Stored data entries

#####

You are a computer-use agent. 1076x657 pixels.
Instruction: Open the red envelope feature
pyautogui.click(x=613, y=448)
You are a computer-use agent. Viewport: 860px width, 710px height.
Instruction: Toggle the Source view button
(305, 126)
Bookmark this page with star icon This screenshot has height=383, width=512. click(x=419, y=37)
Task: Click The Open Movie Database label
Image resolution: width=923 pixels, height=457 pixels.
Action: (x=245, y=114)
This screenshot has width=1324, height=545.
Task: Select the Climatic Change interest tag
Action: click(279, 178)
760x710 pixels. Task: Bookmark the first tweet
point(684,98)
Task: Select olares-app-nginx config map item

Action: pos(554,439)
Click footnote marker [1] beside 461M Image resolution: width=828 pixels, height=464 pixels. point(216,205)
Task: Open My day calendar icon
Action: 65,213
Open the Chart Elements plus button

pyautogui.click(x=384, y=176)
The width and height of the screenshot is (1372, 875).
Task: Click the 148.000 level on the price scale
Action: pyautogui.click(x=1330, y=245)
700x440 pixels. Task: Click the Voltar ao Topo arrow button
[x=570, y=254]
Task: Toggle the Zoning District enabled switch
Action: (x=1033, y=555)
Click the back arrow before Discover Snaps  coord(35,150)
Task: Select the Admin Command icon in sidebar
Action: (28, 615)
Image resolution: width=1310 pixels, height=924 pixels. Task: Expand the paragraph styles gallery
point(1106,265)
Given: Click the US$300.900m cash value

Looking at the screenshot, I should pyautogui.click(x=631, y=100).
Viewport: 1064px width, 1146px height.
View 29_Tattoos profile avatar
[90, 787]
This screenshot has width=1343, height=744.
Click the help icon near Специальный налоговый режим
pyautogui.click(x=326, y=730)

#####

(EXERCISE):
Filter the records above for lines with "Viewport".

(EXERCISE RESPONSE):
You are a computer-use agent. Viewport: 860px width, 710px height.
Viewport: 1064px width, 1146px height.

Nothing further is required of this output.